**SUPPLIED TEXT:**
Training Callbacks¶
PyTorch Lightning callbacks for automatic interpretation and feature monitoring during training.
Overview¶
AutoTimm provides two callbacks for integrating interpretation into your training workflow:
InterpretationCallback: Automatically generate and log explanations during trainingFeatureMonitorCallback: Track feature statistics across layers
Both callbacks integrate seamlessly with PyTorch Lightning loggers (TensorBoard, Weights & Biases, MLflow).
InterpretationCallback¶
Automatically generate explanations for sample images during training and log them to your tracking platform.
Class: InterpretationCallback¶
import autotimm as at # recommended alias
from autotimm.interpretation import InterpretationCallback
callback = InterpretationCallback(
sample_images: Union[torch.Tensor, List[torch.Tensor], List[str]],
sample_labels: Optional[List[int]] = None,
method: Literal['gradcam', 'gradcam++', 'integrated_gradients'] = 'gradcam',
target_layer: Optional[Union[str, torch.nn.Module]] = None,
log_every_n_epochs: int = 5,
log_every_n_steps: Optional[int] = None,
num_samples: int = 8,
colormap: str = "viridis",
alpha: float = 0.4,
prefix: str = "interpretation"

**DATA SECTION:**

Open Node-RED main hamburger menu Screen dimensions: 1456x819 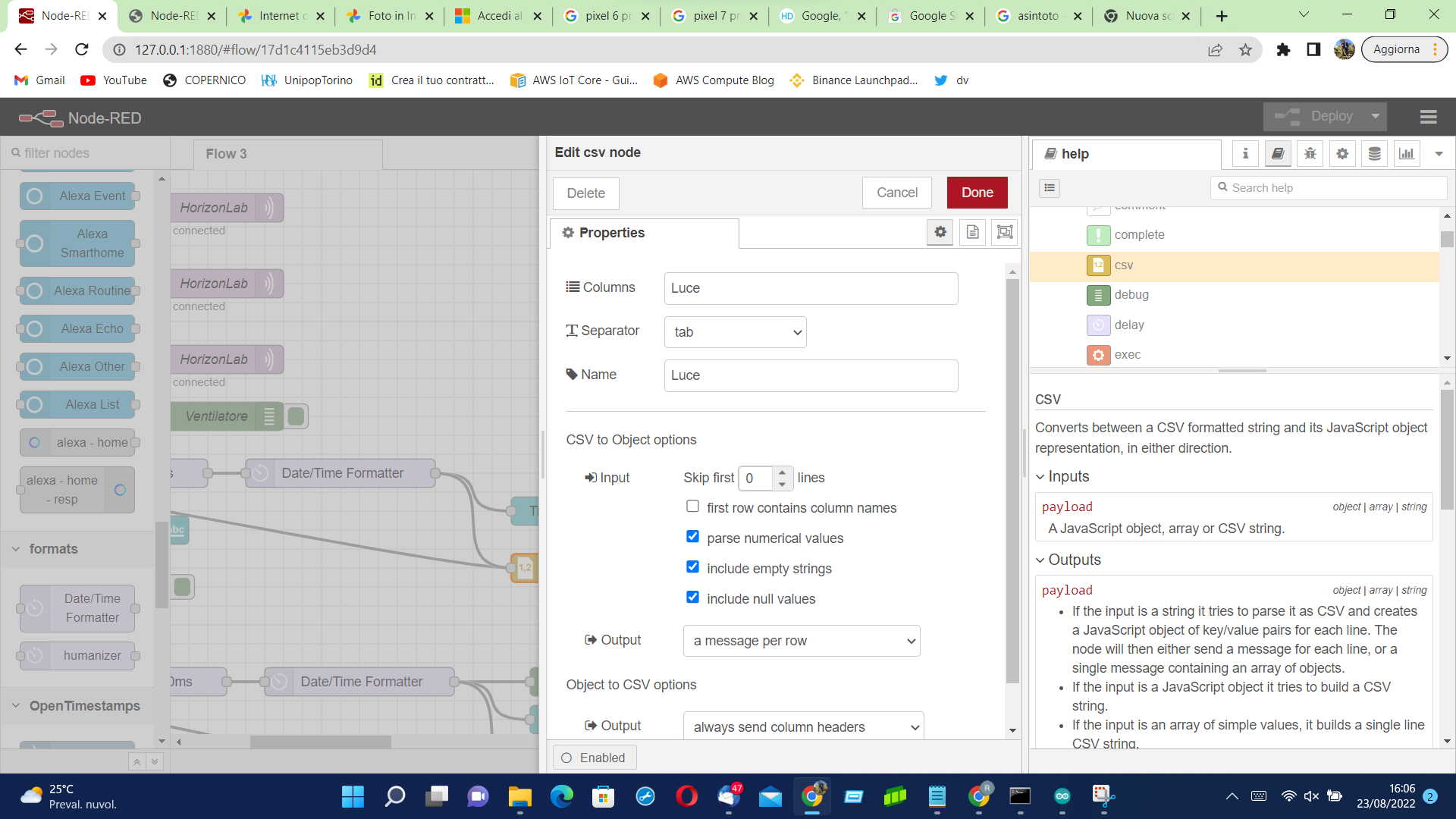point(1428,117)
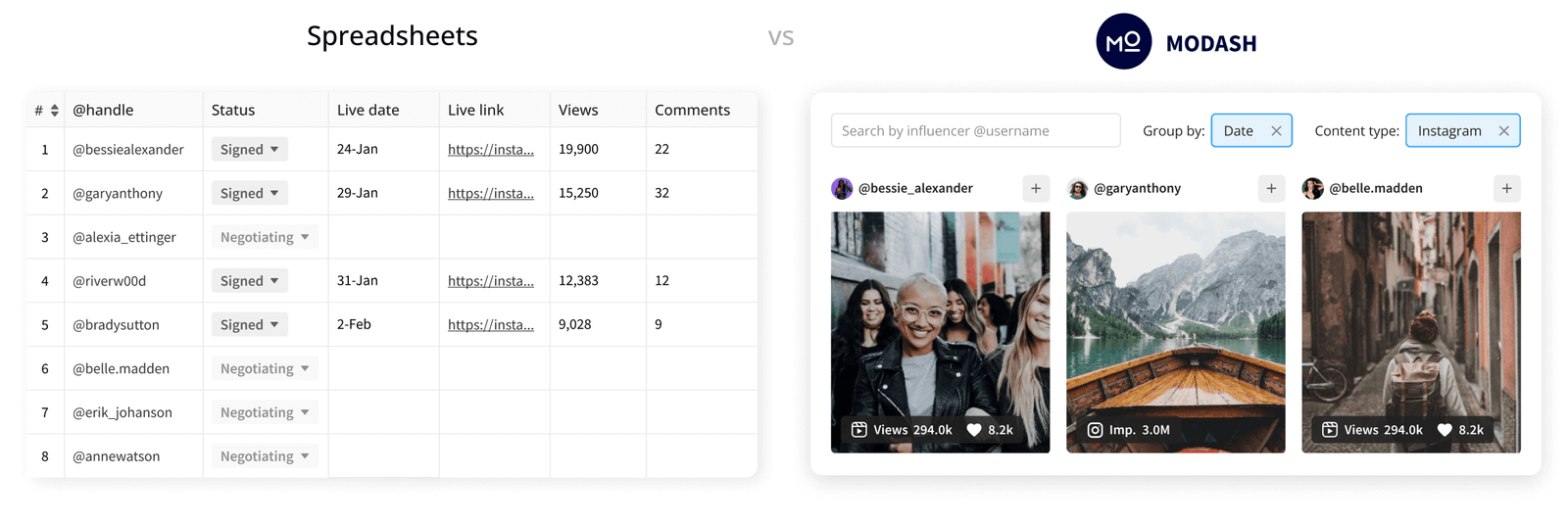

**YOUR TASKS:**
- A) According to the training callbacks documentation, what is the default value of `log_every_n_epochs` for InterpretationCallback?
- B) Continue the training callbacks documentation from the point where it stops.

**WRITTEN RESPONSES:**
- A) 5

- B)
)
Parameters:
sample_images: Images to explain during training. Can be torch tensors, list of tensors, or list of file paths. Will be sampled down tonum_samplesif more providedsample_labels(Optional[List[int]]): Ground truth labels for sample imagesmethod(str): Interpretation method to use. Options:'gradcam'(default, fast),'gradcam++'(better for multiple objects),'integrated_gradients'(pixel-level attributions)target_layer(Optional): Layer to use for interpretation (None = auto-detect)log_every_n_epochs(int): Generate explanations every N epochs (default: 5)log_every_n_steps(Optional[int]): Alternative: log every N steps (overrides epochs)num_samples(int): Number of images to explain (default: 8)colormap(str): Matplotlib colormap for heatmaps (default: "viridis")alpha(float): Overlay transparency (0-1, default: 0.4)prefix(str): Prefix for logged images (default: "interpretation")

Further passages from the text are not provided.